La question de la finitude des ressources naturelles doit être centrale pour intégrer la durabilité dans l’agenda et faire le lien entre l’homme et la planète. Il s’agit ainsi de lier accès aux ressources pour tous et durabilité.
La finitude des ressources financières devrait aussi être prise en compte : la promotion d’une croissance verte et inclusive, prenant en compte les impératifs de la lutte contre le changement climatique, est un élément pour répondre à cette contrainte. Pour cela, il faut réguler davantage le commerce international pour mieux faire reconnaître les normes environnementales et sociales et les politiques publiques plus incitatives et protectrices : l’exemple de l’énergie (réduction des subventions aux énergies fossiles) ainsi que l’accaparement des terres et plus largement du secteur agricole ont ainsi été avancés.
L’universalité de l’agenda doit être un outil au service des plus pauvres et des plus vulnérables notamment les migrants. Un outil pour la mettre en œuvre peut être de fixer des objectifs à géométrie variable notamment selon les territoires et des socles comme en matière de protection sanitaire et sociale.
Enfin, pour éviter les effets de silos, l’agenda doit souligner les interdépendances entre les grands sujets qui se dégagent, par exemple entre l’eau, les terres, l’alimentation ou l’énergie ou entre la santé, la protection sociale et l’emploi.

La restitution des ateliers a donné lieu à un bref échange avec la salle. La nécessité de mettre en valeur au niveau international des travaux faits localement sur les territoires a été soulignée. La transversalité de la question du genre a été rappelée tout comme l’importance de la gouvernance pour permettre le suivi de l’agenda. Plusieurs intervenants ont souligné la nécessité d’effectuer une sélection parmi les priorités.
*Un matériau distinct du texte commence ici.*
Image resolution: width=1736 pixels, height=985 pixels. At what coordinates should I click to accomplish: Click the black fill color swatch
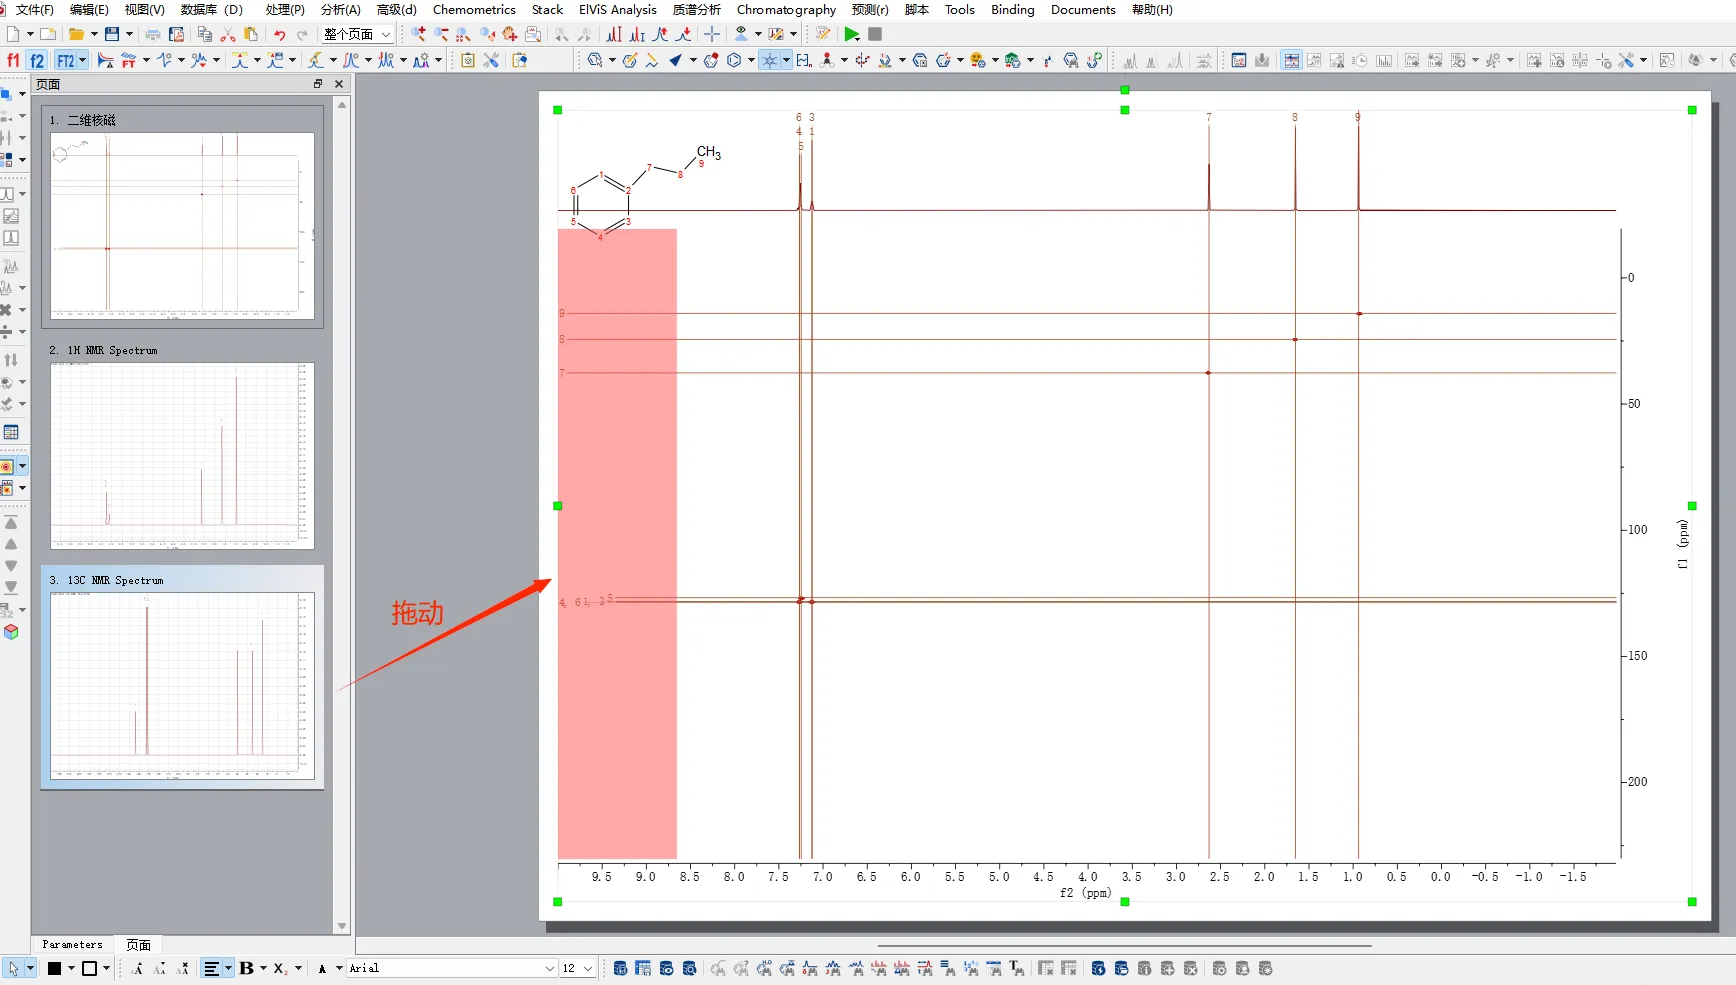pyautogui.click(x=55, y=968)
Enfin, Jean-Baptiste MATTEI a précisé les étapes suivantes du travail. La note de cadrage avait été bien reçue : les deux parties la composant, discutées lors des trois tables rondes, seraient fusionnées et elle serait amendée en fonction des débats. Il s’agissait notamment :

- d’insister sur le lien entre progrès social et prise en compte de la finitude des ressources,

- de mettre en valeur l’importance des partenariats multi-acteurs et des territoires,

- de mettre en exergue les questions transversales comme le genre.

- de faire apparaitre des priorités de manière plus évidente.